BEGIN Given information

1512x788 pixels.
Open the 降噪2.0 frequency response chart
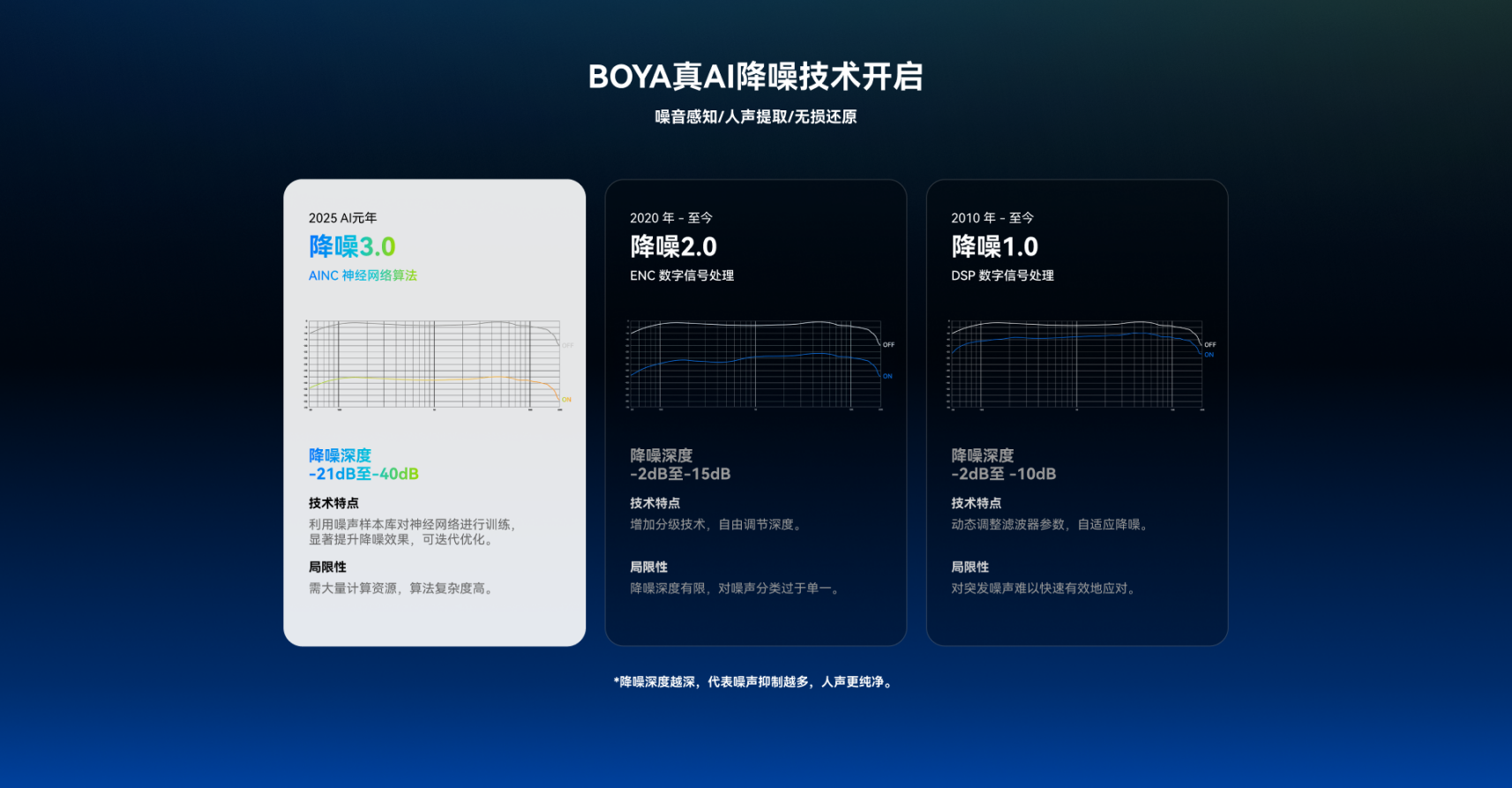pos(754,364)
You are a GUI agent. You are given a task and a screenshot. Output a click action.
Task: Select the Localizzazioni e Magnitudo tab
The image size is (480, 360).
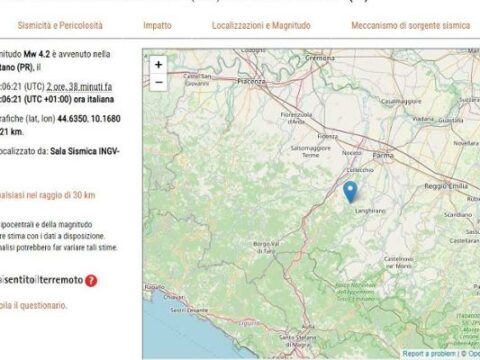point(261,25)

END Given information

Take the line containing "Task: Select the" and all lines after it to the end of the data above, and reproduce them exactly, leaving out pictures. Nothing else belongs in the copy.

◆ **Result**
Task: Select the Localizzazioni e Magnitudo tab
The image size is (480, 360).
point(261,25)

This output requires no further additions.